This was a powerful critique at the time, and has yet to penetrate a lot of economic talk. Here, for instance, is Christina Romer, former Chair of the CEA:
The real division is not about the acceptable level of inflation, but about its causes, and the dispute is limiting the Fed’s aid to the economic recovery. The debate is between what I would describe as empiricists and theorists.

Empiricists, as the name suggests, put most weight on the evidence. Empirical analysis shows that the main determinants of inflation are past inflation and unemployment. Inflation rises when unemployment is below normal and falls when it is above normal.
It seems that Romer is accepting not only the empirical Phillips Curve relationship, but also its causal ability to be used by central bankers. Not only is this her own opinion, but the view that ought to be held by "empiricists" who are rigorous in the way they face data, as opposed to those woolley-headed theorists.

Yet even the empirical relationship between unemployment and inflation has broken down in the past few decades. And even if one such relationship did exist, that would not necessarily provide a guide for monetary policy. I do agree that more monetary easing would be worthwhile, but this is a bad way argument in its favor.

On the other side, you have other individuals arguing against monetary easing on the grounds that higher structural unemployment makes monetary easing futile. Scott Sumner neatly addresses that argument:
For similar reasons there is no hard and fast distinction between cyclical and structural unemployment. For instance, if structural unemployment in American has risen closer to European levels, it may be partly due to the decision to extend unemployment insurance from 26 weeks to 99 weeks, and to increase the minimum wage by over 40% right before the recession. Does that mean that demand stimulus cannot lower unemployment? No, because the maximum length of unemployment insurance is itself an endogenous variable. If stimulus were to sharply boost aggregate demand it is quite likely that Congress would return the UI limit to 26 weeks, as it has during previous recoveries. For similar reasons, the real minimum wage would decline with more rapid growth in demand. Aggregate supply and demand are hopelessly entangled, a problem that many economists haven’t fully recognised.
Once again, some relationship we observe today ("there is more structural unemployment now") doesn't provide an unambiguous guide on what to do in the future.
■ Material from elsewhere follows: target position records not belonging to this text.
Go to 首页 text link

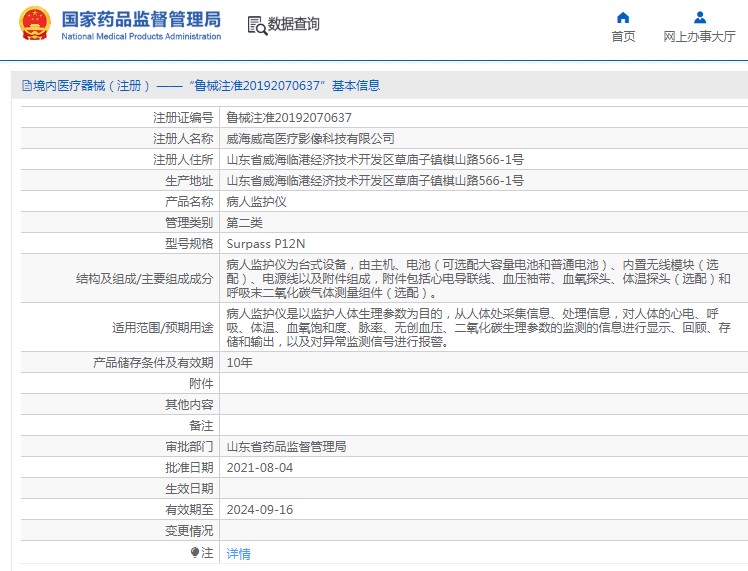tap(623, 37)
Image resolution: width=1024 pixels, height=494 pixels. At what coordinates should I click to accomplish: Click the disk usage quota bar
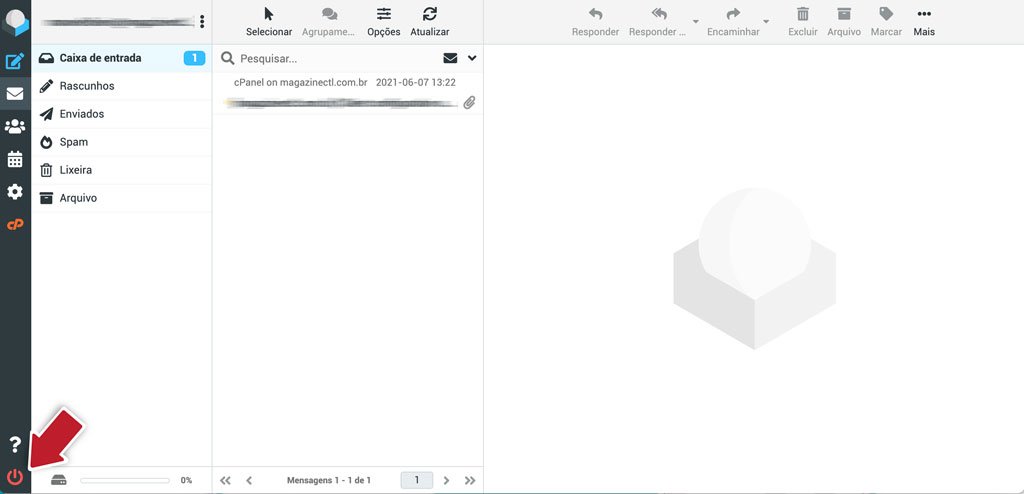[125, 480]
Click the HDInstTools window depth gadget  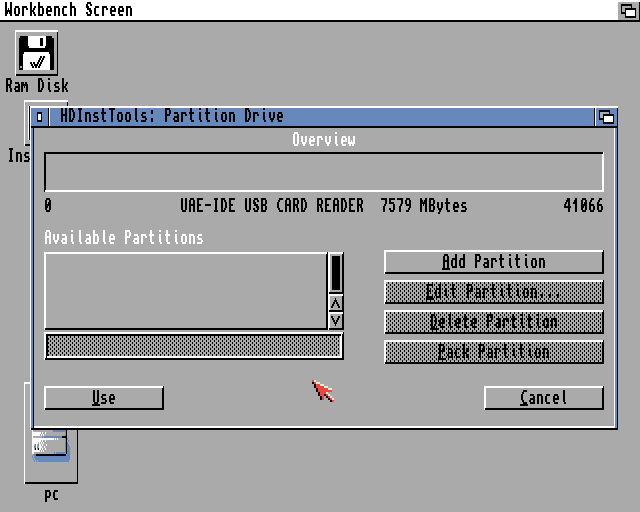tap(606, 116)
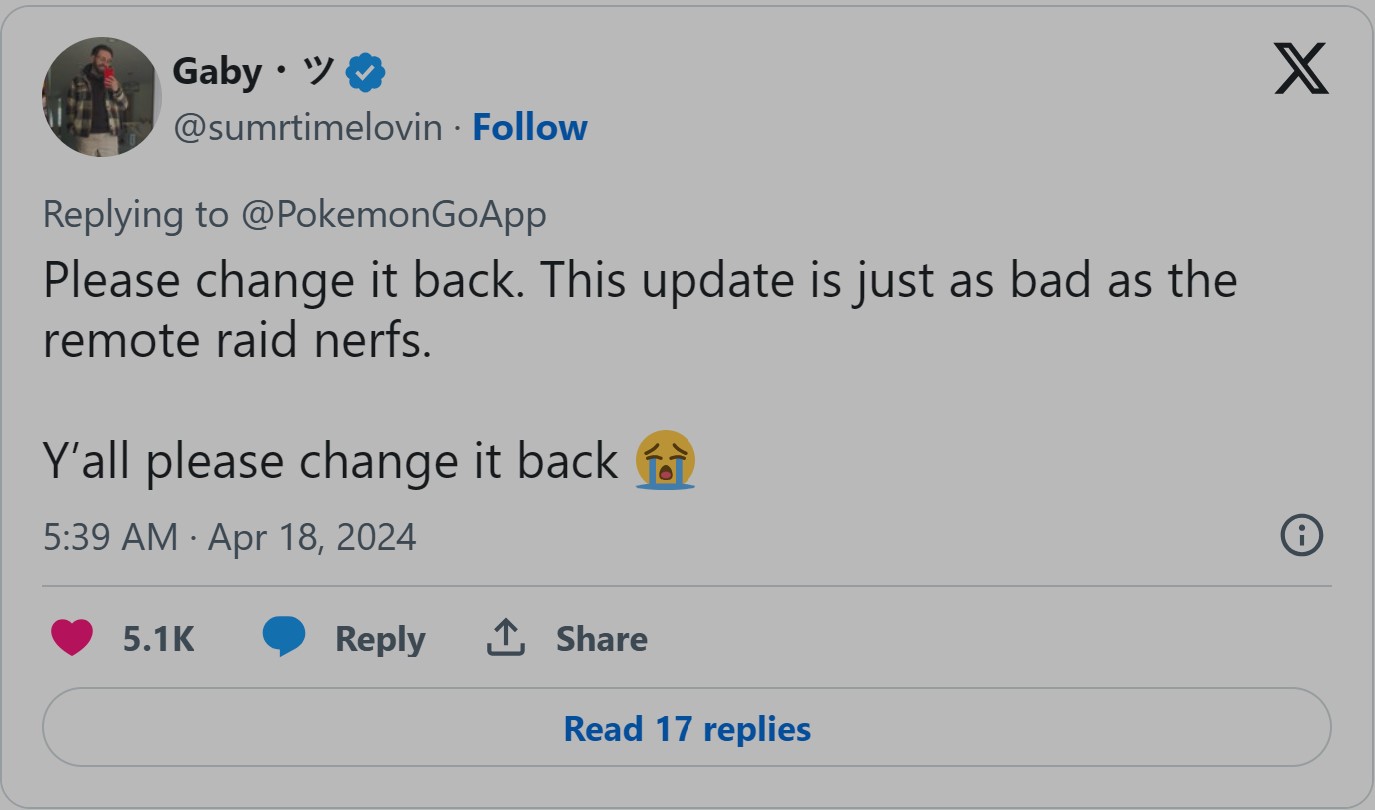Like the tweet with heart icon
1375x810 pixels.
point(71,638)
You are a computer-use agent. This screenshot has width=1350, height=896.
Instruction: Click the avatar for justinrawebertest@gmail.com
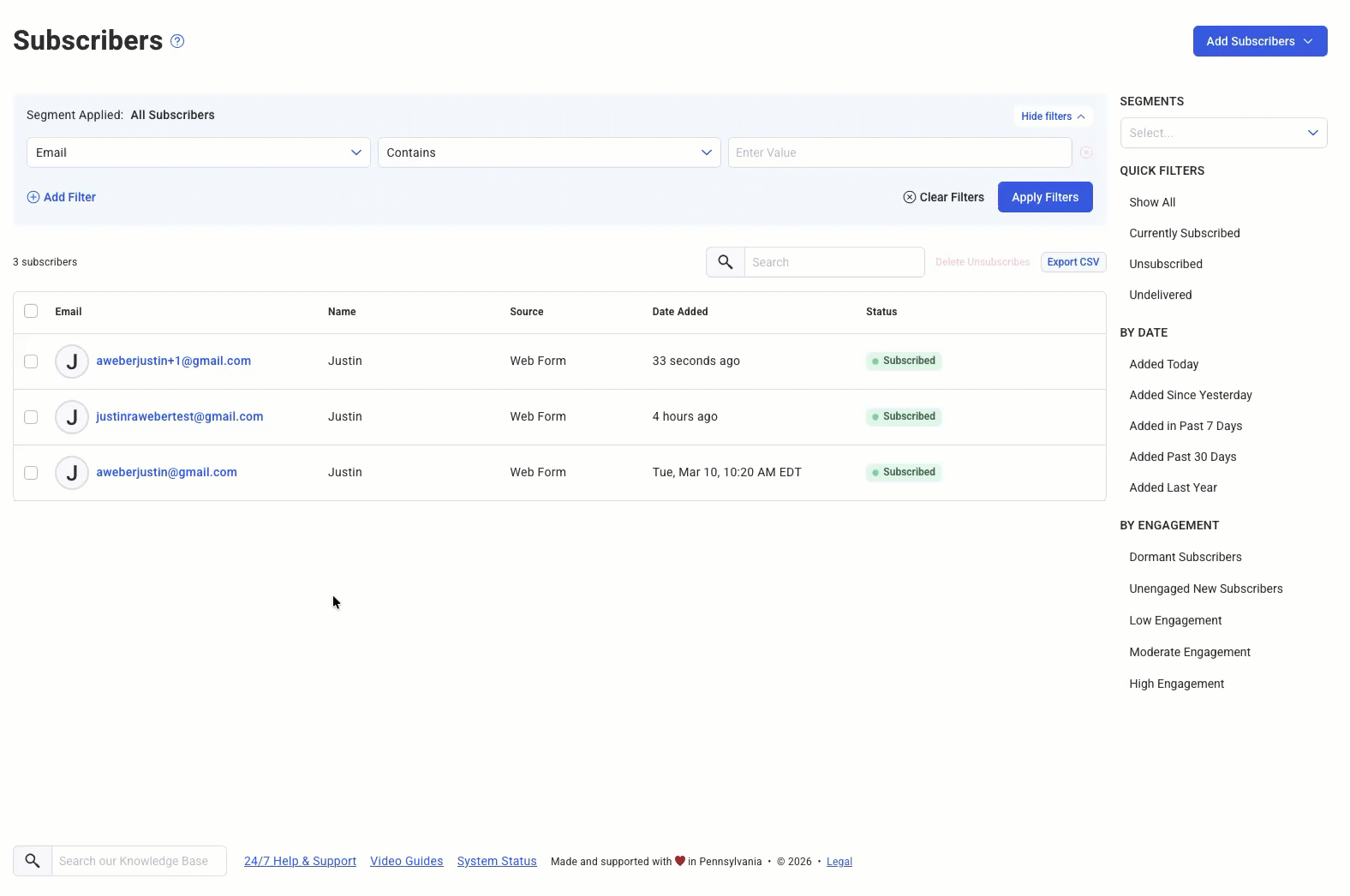tap(72, 417)
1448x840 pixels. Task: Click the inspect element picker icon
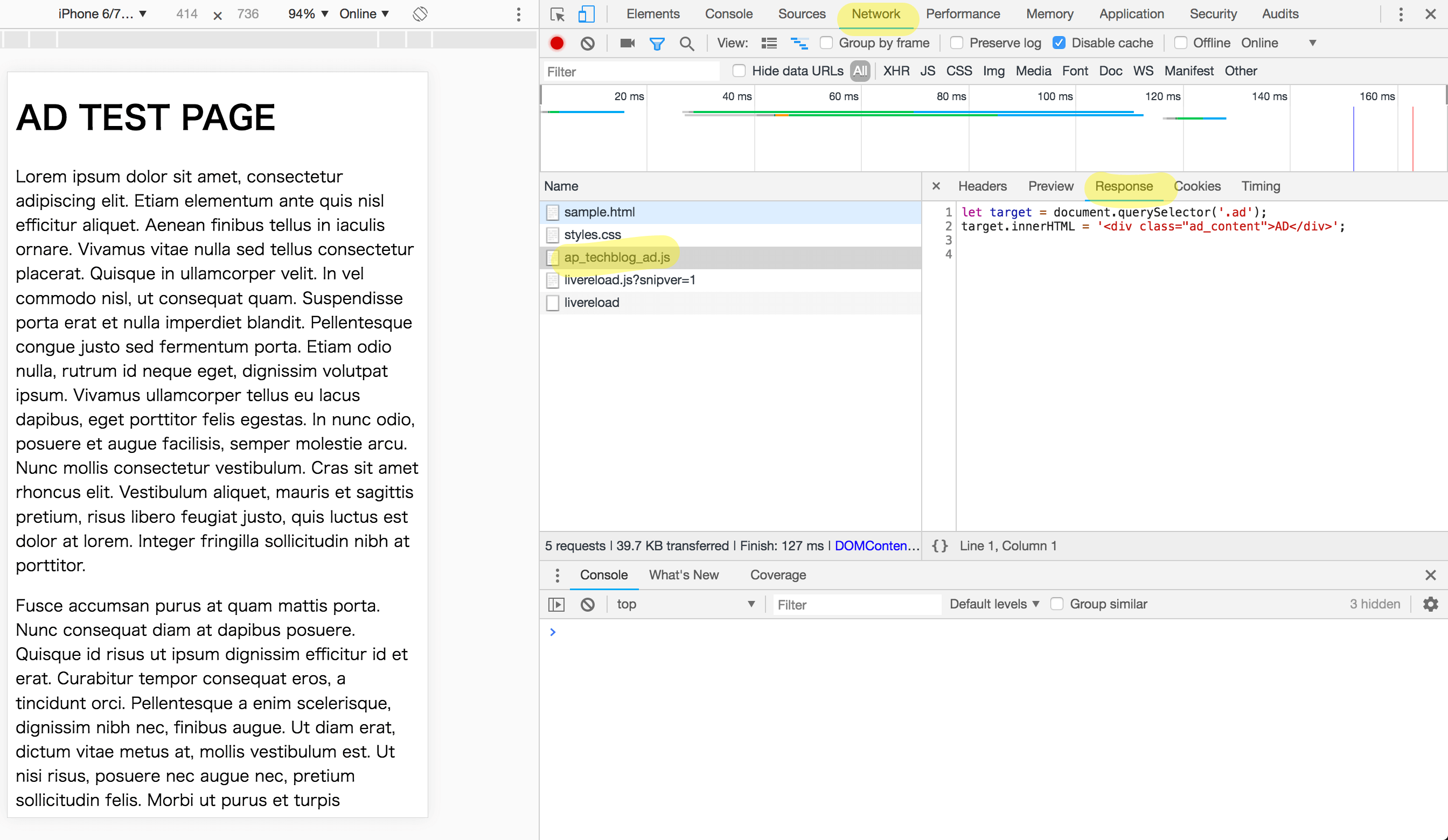tap(557, 14)
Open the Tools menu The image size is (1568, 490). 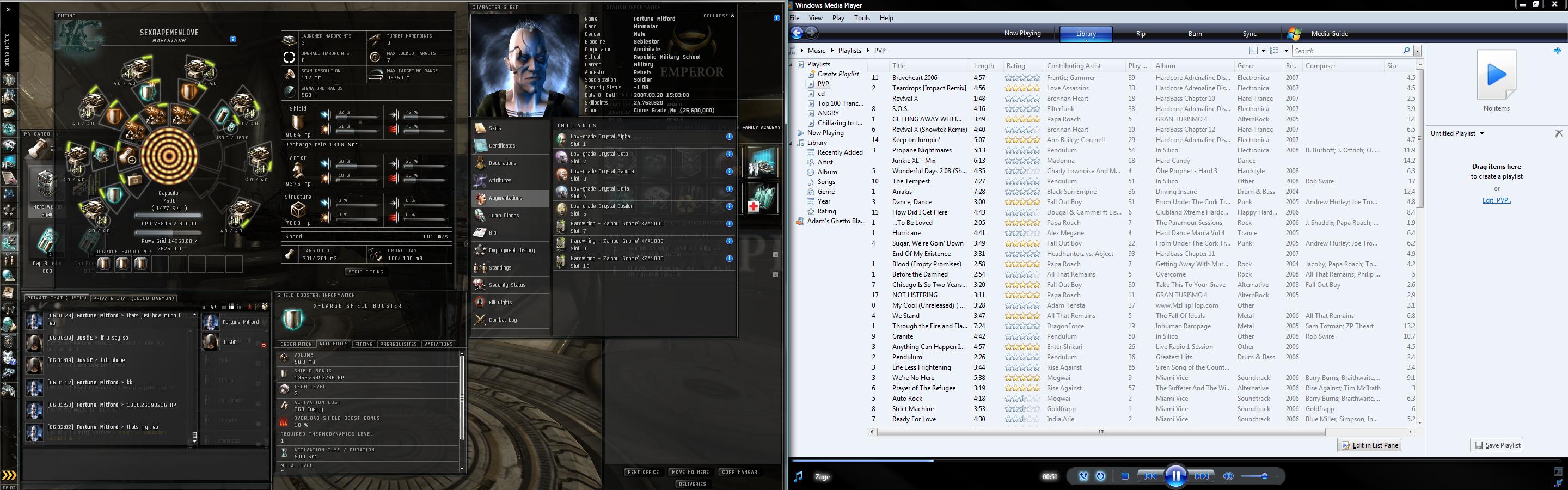861,19
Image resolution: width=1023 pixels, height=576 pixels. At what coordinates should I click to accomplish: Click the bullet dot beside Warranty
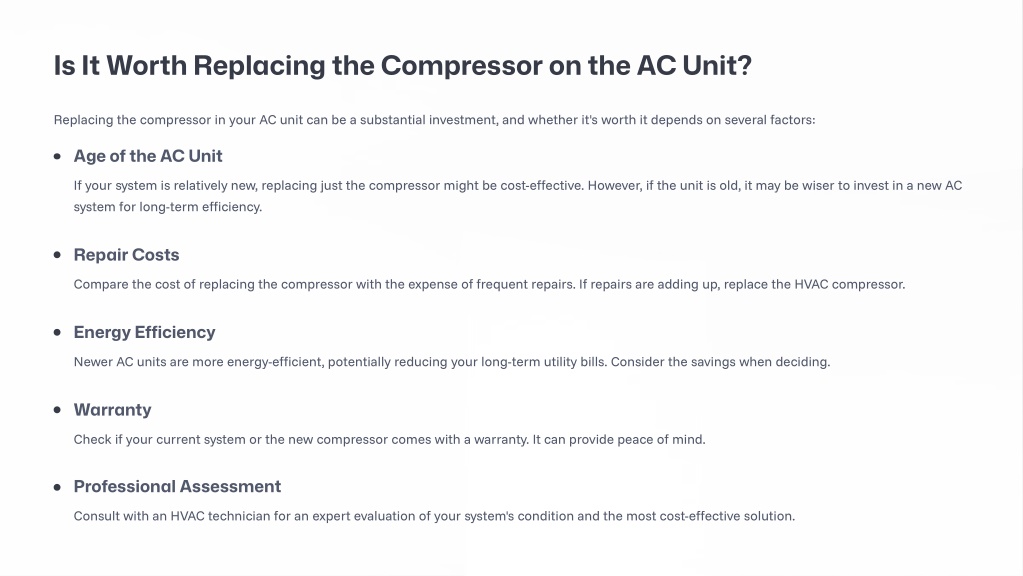pyautogui.click(x=57, y=410)
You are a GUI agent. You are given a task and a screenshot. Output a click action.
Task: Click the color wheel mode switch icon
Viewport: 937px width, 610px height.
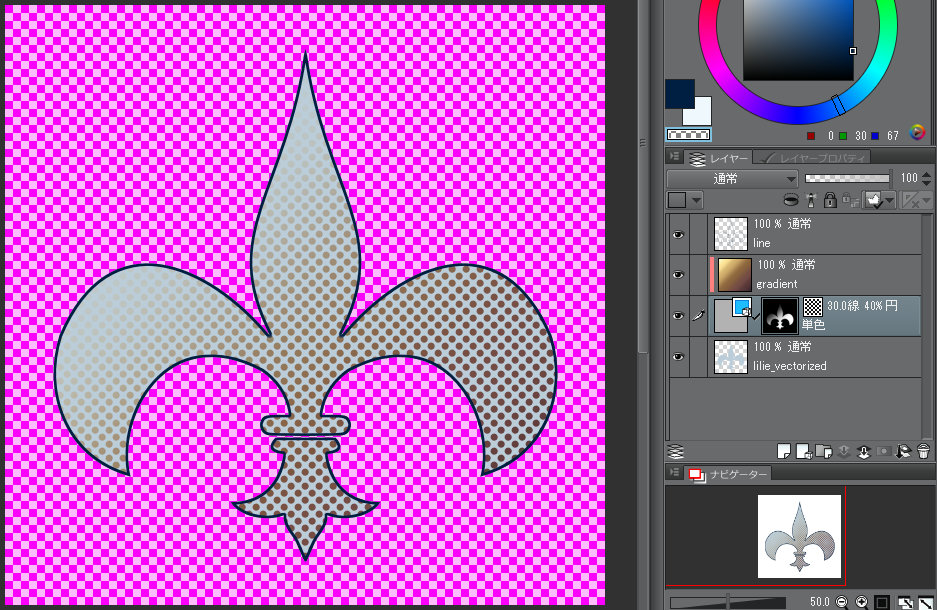pyautogui.click(x=918, y=133)
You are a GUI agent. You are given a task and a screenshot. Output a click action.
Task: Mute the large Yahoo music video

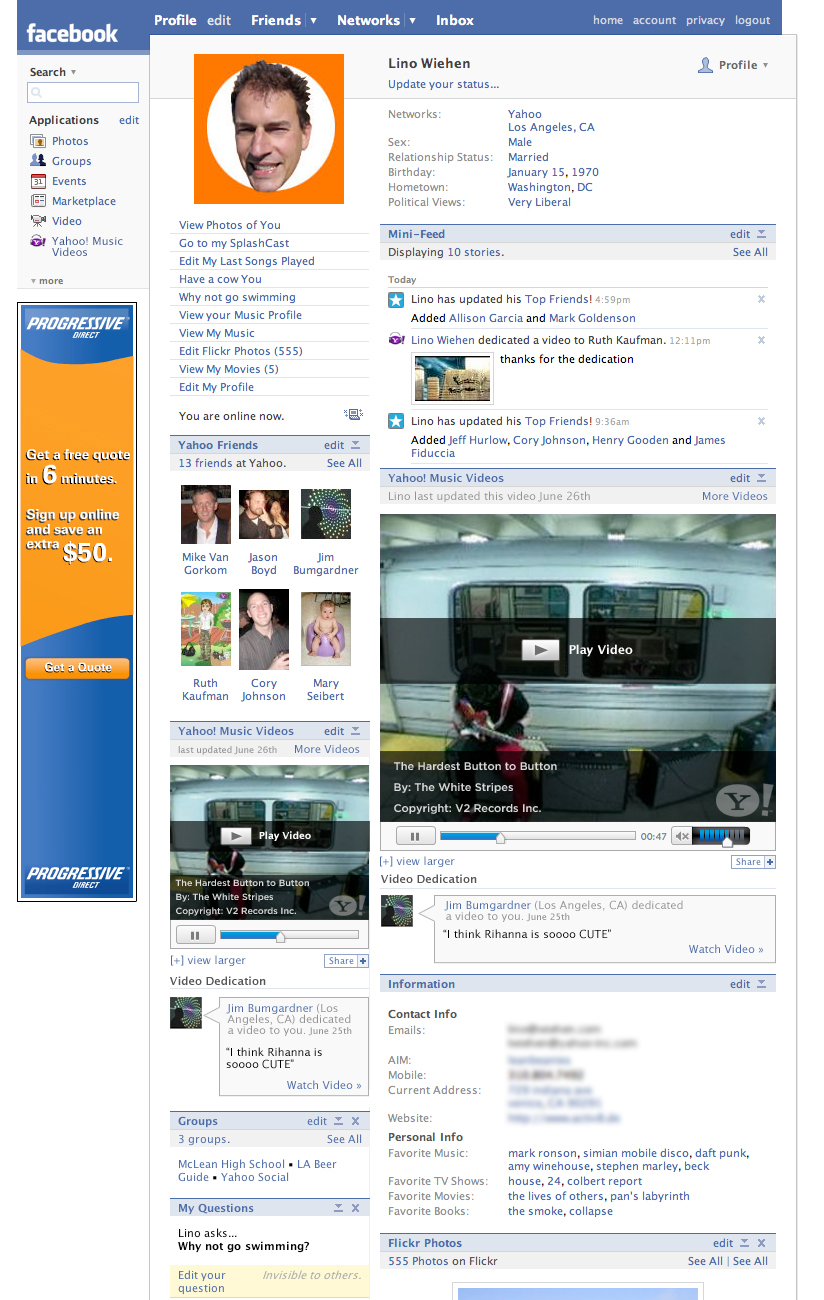[x=681, y=836]
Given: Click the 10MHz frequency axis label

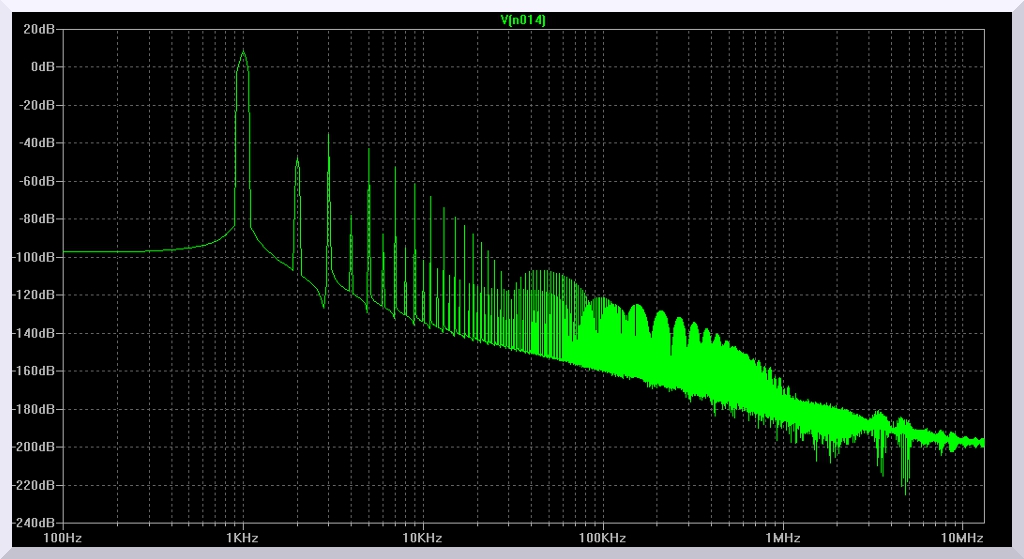Looking at the screenshot, I should coord(962,538).
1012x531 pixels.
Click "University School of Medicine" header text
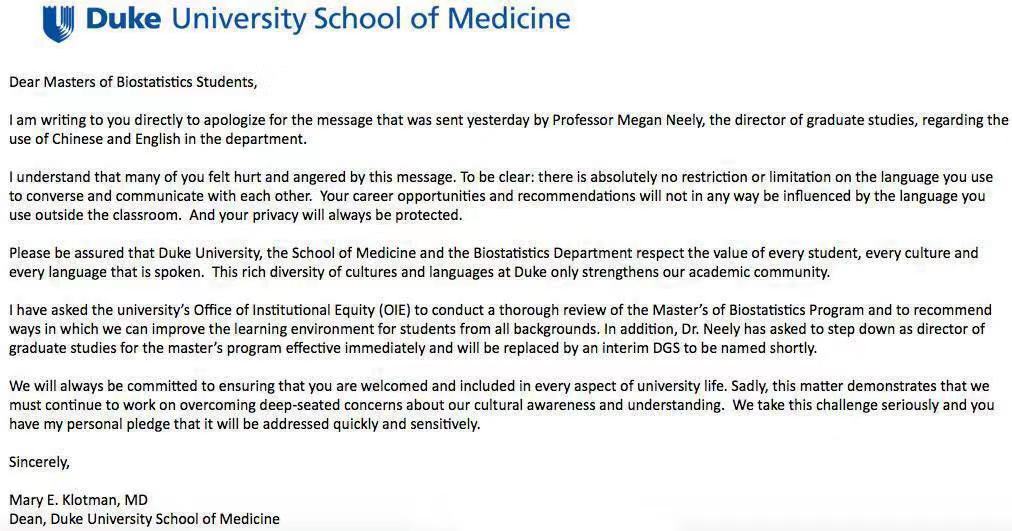371,20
Finally, here’s a recent example from India’s Economist Prime Minister, Manmohan Singh:
We are committed to a growth rate of 9 to 10 % per annum. Our savings rate is about 34 to 35 % of our GDP with an investment rate of 36 to 37 %. And with a capital output ratio of 4:1 we can manage to have a growth rate of 9%.
On the face of it, this is a reasonable statement. Savings do translate into investment closely enough (give or take foreign direct investment, cash stuffed under the mattress, etc.), and accumulated capital in the form of investment aids in future output growth. And, at any point in time, one can compute the ratio between capital and output as a ratio. That’s all true enough.

What’s disturbing is the manner in which Manmohan Singh apparently relies on the crutch of capital/output as a solid parameter to be manipulable by policy. This has been a consistent factor in his economic thinking for quite some time, and goes back to the assumptions of early Indian planners that the accumulation of capital alone would suffice for growth.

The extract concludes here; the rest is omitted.